#### Selected passage
=== Section Start ===

Iron Gives You An Energy
Iron is an essential mineral needed for the manufacture of haemoglobin, the part of red blood cells that helps carry oxygen from the lungs to the muscles and other organs. When iron levels are low, red blood cells can’t carry enough oxygen to the body’s tissues, causing fatigue. When haemoglobin levels are low, anaemia occurs.
There are two types of iron: haem iron (from animal sources) and non-haem iron (from plant sources). The body absorbs haem iron much more easily than non-haem iron, which is why vegetarians are at greater risk of iron-deficiency anaemia.
Symptoms of deficiency: fatigue (especially on exertion); pale lower eyelids, palms, nails, tongue; brittle nails; headaches; constipation; inflamed tongue. This condition can leads to anemia. It is estimated that only 65-70% of all Americans meet their daily recommended intake.
Testing for deficiency: iron levels are tested easily with blood samples. Serum iron – tests iron levels in the blood. Ferritin levels – test how well iron is stored in the body, the best indicator of the body’s iron levels.
Caution: Excess iron absorption (called haemochromatosis) also causes chronic tiredness so it’s important to check your iron levels before using an iron supplement.
The high iron foods are: mollusks, liver, nuts, whole grains, beef and lamb meat, spinach, Swiss chard, dark chocolate and cocoa powder, beans and pulses. The National Institute of Health recommends the average male should consume about 8 milligrams of iron each day. Women, ages 19-50 need more than most people, up to 18 milligrams.

=== Section End ===

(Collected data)

=== Section Start ===

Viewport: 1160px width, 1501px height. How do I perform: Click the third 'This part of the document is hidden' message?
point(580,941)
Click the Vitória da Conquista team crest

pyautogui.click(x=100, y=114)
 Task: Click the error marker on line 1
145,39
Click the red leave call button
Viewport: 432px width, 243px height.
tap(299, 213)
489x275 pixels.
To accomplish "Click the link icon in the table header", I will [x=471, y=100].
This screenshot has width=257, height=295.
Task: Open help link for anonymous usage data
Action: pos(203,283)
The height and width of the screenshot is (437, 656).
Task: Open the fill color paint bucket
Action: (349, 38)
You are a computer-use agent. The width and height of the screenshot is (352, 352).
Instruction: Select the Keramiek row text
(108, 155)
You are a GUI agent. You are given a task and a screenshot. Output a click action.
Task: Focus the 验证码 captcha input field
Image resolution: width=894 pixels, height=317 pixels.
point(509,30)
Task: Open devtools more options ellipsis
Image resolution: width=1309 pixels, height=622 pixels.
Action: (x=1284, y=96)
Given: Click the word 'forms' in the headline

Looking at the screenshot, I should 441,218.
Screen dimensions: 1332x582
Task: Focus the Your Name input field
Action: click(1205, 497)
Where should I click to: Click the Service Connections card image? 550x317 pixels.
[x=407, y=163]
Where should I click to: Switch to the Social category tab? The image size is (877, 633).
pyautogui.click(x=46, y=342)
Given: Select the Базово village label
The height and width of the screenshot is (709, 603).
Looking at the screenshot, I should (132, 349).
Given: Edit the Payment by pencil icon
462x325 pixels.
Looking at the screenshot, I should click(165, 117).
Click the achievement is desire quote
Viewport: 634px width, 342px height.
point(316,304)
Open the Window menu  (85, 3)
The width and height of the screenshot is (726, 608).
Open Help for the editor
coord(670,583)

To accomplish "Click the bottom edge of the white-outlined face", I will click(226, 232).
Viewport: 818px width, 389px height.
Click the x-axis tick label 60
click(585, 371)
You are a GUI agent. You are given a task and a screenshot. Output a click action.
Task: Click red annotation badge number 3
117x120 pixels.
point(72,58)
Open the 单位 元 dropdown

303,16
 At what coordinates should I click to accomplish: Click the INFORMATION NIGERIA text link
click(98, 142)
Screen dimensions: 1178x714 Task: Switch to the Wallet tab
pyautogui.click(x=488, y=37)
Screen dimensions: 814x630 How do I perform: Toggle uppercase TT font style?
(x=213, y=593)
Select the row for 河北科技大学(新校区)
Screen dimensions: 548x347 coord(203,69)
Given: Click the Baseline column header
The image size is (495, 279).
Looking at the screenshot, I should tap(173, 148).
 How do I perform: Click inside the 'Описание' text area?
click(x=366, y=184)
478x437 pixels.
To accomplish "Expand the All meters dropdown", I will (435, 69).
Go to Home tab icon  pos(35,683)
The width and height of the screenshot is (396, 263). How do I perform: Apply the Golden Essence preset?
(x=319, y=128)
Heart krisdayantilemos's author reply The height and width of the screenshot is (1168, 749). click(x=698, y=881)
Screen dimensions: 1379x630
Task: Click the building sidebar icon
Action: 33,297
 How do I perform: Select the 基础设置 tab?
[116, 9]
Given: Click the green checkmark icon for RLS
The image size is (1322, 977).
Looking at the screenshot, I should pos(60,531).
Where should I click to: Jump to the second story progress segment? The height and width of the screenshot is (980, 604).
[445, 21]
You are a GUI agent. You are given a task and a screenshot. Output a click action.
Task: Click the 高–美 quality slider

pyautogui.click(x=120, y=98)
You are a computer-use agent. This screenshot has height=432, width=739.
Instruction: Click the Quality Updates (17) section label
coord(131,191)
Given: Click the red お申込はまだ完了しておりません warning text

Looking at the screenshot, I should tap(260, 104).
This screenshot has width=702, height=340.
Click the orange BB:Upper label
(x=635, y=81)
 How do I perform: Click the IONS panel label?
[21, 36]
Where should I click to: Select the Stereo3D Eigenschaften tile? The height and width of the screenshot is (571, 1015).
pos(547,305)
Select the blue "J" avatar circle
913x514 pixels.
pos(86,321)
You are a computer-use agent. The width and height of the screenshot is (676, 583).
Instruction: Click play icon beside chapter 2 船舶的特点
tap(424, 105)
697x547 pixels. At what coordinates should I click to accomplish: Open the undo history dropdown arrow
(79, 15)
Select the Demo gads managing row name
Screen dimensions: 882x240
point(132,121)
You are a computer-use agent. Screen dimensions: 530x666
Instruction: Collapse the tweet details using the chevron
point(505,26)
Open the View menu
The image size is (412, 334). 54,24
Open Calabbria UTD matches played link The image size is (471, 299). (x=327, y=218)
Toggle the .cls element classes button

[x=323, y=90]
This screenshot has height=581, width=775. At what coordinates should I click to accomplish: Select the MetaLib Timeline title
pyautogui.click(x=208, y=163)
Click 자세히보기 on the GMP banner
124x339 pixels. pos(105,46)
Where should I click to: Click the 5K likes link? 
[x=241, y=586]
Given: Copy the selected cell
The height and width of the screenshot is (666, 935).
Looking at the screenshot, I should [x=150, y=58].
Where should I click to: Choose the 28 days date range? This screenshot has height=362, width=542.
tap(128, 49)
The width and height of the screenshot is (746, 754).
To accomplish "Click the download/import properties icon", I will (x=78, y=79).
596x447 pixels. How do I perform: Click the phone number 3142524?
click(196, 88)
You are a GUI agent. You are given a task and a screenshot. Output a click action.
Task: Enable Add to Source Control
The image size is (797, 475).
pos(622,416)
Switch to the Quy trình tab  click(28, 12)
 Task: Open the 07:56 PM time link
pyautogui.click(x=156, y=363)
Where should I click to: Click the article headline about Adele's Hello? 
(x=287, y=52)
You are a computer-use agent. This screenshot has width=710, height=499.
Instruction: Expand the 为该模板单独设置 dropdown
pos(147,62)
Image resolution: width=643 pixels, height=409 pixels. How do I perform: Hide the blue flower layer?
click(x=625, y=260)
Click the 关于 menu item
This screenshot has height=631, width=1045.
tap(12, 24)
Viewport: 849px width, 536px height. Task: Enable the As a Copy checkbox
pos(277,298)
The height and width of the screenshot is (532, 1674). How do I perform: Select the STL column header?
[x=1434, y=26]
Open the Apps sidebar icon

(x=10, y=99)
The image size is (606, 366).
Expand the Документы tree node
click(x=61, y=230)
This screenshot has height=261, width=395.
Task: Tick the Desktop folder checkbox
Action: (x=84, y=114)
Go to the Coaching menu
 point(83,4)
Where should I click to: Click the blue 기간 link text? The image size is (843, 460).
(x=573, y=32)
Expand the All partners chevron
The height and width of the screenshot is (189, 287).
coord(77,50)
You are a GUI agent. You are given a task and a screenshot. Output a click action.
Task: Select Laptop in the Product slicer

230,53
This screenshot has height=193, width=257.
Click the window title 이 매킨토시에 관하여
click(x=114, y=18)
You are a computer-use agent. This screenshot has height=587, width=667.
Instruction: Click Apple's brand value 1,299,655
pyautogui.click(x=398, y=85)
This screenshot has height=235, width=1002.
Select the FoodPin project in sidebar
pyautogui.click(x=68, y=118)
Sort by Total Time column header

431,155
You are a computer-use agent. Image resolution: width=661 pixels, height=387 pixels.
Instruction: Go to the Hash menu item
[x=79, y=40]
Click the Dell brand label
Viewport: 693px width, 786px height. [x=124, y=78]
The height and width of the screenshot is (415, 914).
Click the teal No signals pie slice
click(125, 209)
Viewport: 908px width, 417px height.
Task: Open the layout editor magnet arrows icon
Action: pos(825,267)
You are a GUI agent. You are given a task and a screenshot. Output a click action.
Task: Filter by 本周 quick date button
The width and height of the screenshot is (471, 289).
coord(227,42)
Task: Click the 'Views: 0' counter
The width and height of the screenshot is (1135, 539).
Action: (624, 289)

=== Section End ===

#### Exercise goal
In the text on iron, which test is named as the best indicator of the body's iron levels?

#### Answer to this exercise
The ferritin test, which measures how well iron is stored in the body.